Fahrija Dautbegović

Personal information
- Date of birth: 15 November 1943 (age 82)
- Place of birth: Donji Vakuf, Independent State of Croatia
- Position: Goalkeeper

Senior career*
- Years: Team / Apps / (Gls)
- 1964–1967: Rudar Kakanj
- 1967–1973: Dinamo Zagreb / 172 / (0)
- 1973–1974: 1860 Munich / 30 / (0)
- 1974–1975: Olimpija Ljubljana / 8 / (0)
- 1975–1977: Sarajevo / 44 / (0)
- 1977–1979: Iskra Bugojno / 46 / (0)
- Total:  / 300 / (0)

International career
- 1969–1970: Yugoslavia / 2 / (0)

= Fahrija Dautbegović =

Bosnian-Herzegovinian footballer (born 1943)

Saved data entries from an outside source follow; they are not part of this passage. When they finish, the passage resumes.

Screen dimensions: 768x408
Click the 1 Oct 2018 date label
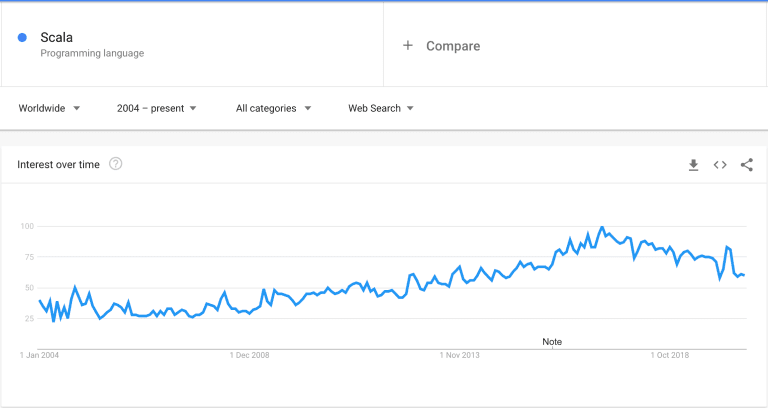pos(668,355)
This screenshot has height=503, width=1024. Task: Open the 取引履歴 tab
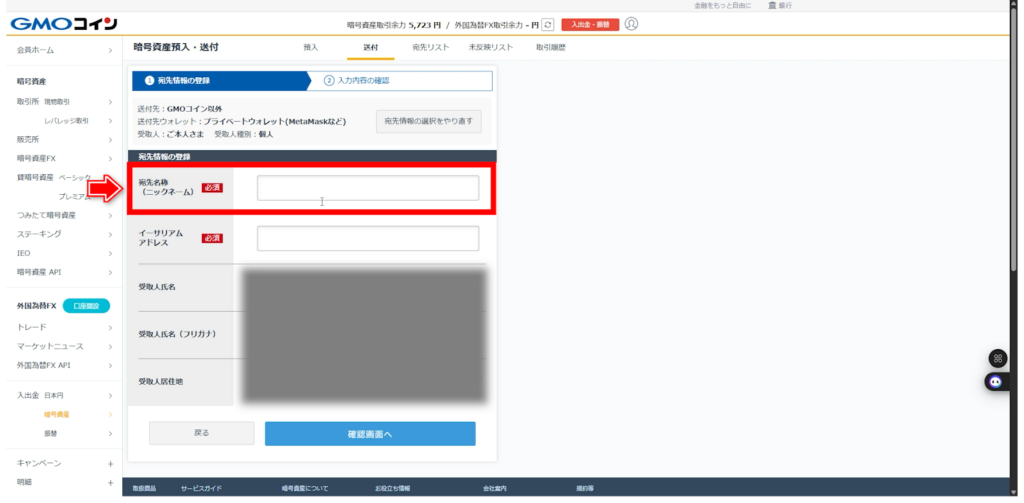pos(551,47)
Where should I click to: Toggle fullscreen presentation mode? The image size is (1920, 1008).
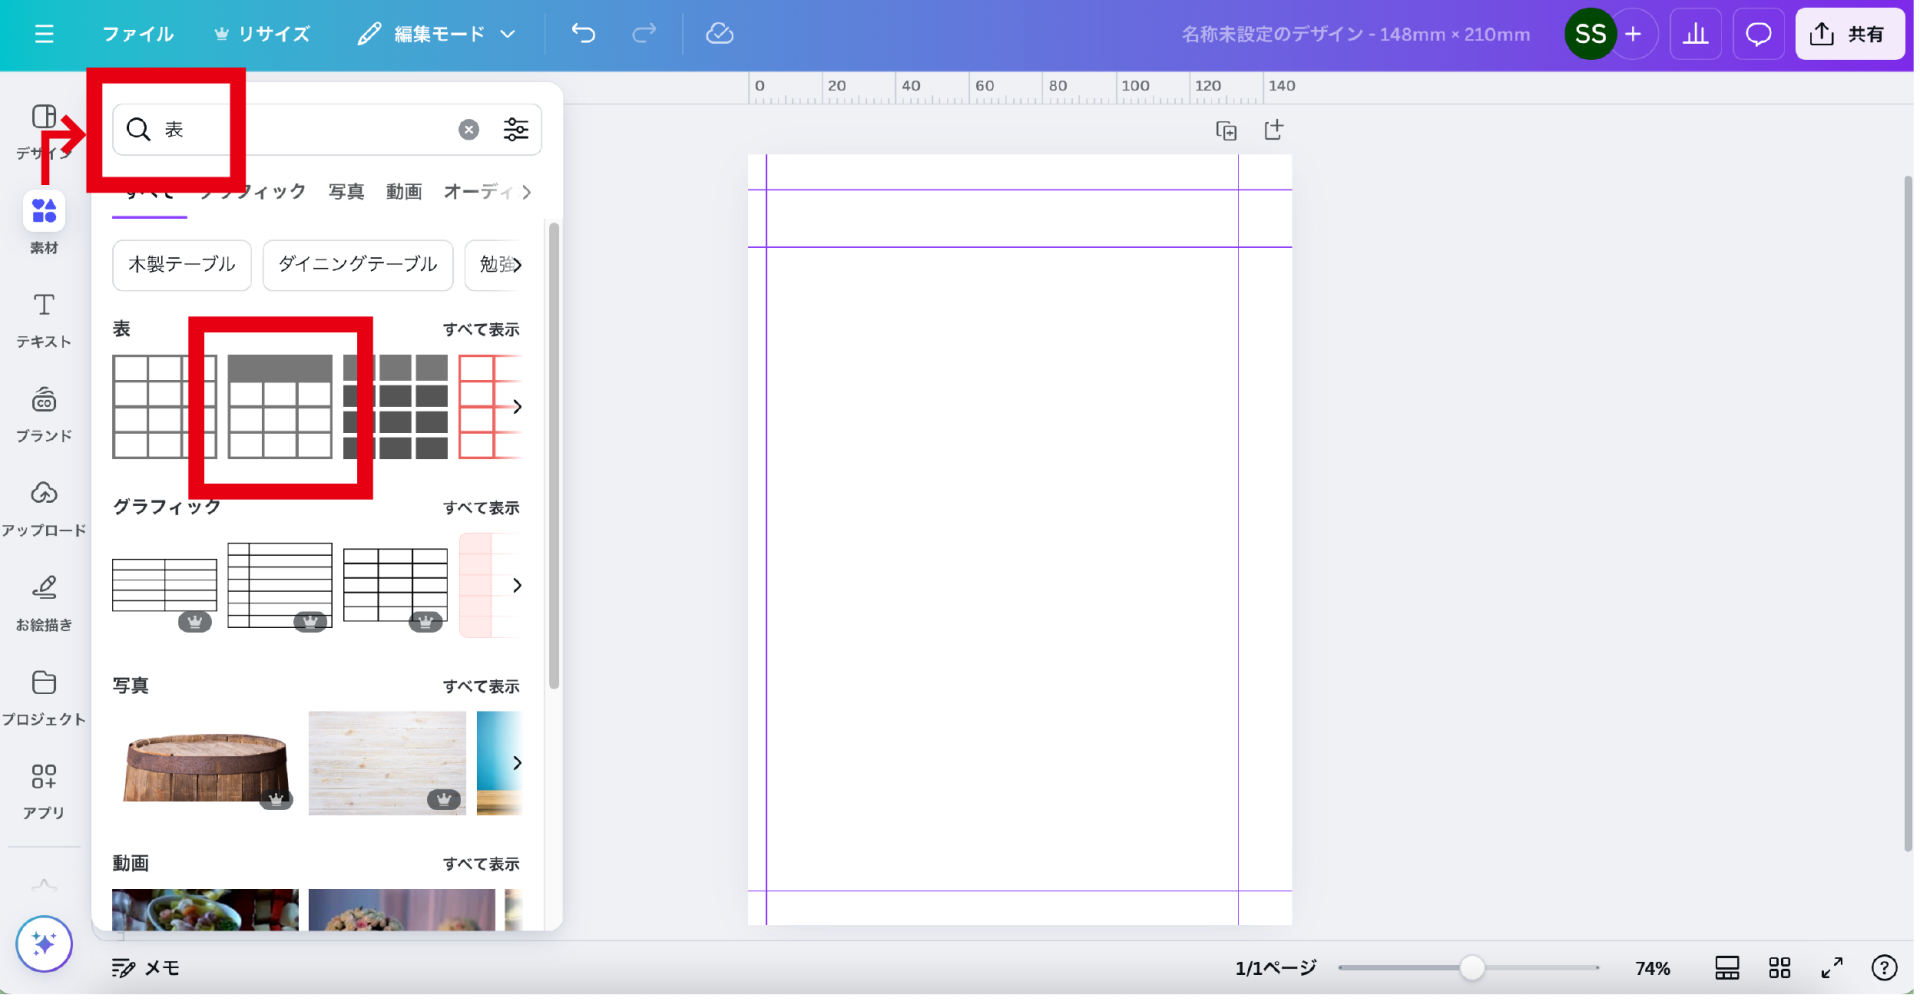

Fahrija Dautbegović (born 15 November 1943) is a Bosnian-Herzegovinian former professional footballer who played as a goalkeeper. Best known for his six years with Dinamo Zagreb where he was a member of the starting lineup between 1967 and 1972, he was also capped twice for Yugoslavia.

==Club career==
Dautbegović began his career at Rudar Kakanj, from where he joined Dinamo Zagreb in 1967. He then played for 1860 Munich before coming back to SFR Yugoslavia with NK Olimpija, FK Sarajevo and NK Iskra Bugojno.

==International career==
Dautbegović made his debut for Yugoslavia in a September 1969 friendly match against the Soviet Union and earned a total of two caps. His second and final international was a November 1970 friendly against West Germany.